The New York Times’ Christmas Day editorial, “Moments of Grace in a Grim Year,” got off to a wonderful start with a tribute to the astronauts of Apollo 8, the first humans to orbit the moon. On Christmas Eve 1968 Apollo 8 sent a now-iconic photograph (paid tribute to in a Times graphic) of “earth-rise” -- a shot of the Earth from the astronauts’ vantage point over the surface of the moon.
But after that zenith, the editorial quickly fell back to, um, earth, as the liberals on the editorial board took advantage of the season to interpret peace on earth and goodwill toward men as a Christmas wish list for the left wing, celebrating Black Lives Matter, gay marriage, the climate change accord, and Syrian refugees, while putting America on the naughty list.
Germany agreeing to take in massive amounts of Syrian refugees and thus rebuking American-style “nationalist bigotry.” In a striking example of the Times embracing religion when it suits its ideology, Pope Francis was compared to his saintly namesake for greeting an immigrant girl who approached his motorcade in Washington (no mention that it was a scripted publicity stunt a year in the planning -- the liberal media lapped it up).

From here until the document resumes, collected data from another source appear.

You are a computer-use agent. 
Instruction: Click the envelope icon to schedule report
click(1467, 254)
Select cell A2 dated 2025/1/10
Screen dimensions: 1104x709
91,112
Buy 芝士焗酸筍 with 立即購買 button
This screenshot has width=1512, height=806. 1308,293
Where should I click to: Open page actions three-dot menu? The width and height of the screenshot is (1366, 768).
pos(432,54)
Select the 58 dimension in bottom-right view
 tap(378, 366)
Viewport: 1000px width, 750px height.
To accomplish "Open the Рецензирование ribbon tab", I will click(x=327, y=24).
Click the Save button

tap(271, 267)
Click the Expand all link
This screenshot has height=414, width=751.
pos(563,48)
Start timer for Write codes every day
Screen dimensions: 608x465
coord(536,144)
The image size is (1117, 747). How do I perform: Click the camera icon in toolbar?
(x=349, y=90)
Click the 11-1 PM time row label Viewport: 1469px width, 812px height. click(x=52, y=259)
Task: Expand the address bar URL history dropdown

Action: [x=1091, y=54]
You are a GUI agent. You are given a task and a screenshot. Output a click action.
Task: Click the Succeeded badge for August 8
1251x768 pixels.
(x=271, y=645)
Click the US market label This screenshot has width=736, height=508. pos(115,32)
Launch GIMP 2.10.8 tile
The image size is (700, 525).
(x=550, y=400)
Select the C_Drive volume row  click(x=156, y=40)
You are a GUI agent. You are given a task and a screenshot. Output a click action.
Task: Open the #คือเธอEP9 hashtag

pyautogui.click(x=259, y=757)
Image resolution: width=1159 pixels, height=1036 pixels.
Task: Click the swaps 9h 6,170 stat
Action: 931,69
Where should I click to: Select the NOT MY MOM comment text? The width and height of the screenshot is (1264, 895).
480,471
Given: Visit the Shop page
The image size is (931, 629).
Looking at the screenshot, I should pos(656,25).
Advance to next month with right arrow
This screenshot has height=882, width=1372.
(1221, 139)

Humanity being what it is, the world remains a place of suffering and calamity. In 2015, catastrophes in the Middle East spread misery and terror the world over. The United States was brutalized, as ever, by the tyranny of gunfire. Our coarsened politics, so expert at keeping the populace fearful and distraught, got ever louder and cruder in the heat of a presidential race. The strutting and fretting promise only to get worse in 2016.
But the Times somehow rose above such and found “reasons to believe in the persistence of better values: humility, conciliation, kindness, dignity and reason.”
The evidence was all around in 2015, nearly everywhere you looked.
The nations of the world came together in Paris to reach an agreement that may yet halt the march toward an overheated, unlivable planet. It offers the best chance for meaningful global action to avert catastrophic climate change, and 195 countries promised to seize it.
Pope Francis, like the saint he took his name from, a messenger of humility and peace, visited the Americas. He challenged the wealthy and powerful in the name of the poor and the weak. When he spoke to Congress, prayed at ground zero, and greeted, with a smile and a hug, a little girl who jumped a fence to approach his motorcade in Washington, he set a vivid example of welcome for children, immigrants, the forgotten.
Next, it was up to Germany to remind the United States what true “humanitarianism” looks like -- bringing in as many Syrian refugees as possible, and never mind the “nationalist bigotry” of security concerns.
As the Syrian crisis swelled and a human tide poured toward Western Europe, tens of thousands of refugees found open doors and hearts in Germany and other countries. The overall global response remains far from adequate, but the Germans sent a message that rebukes nationalist bigotry, defends human rights and reminds countries like the United States how to confront a humanitarian emergency.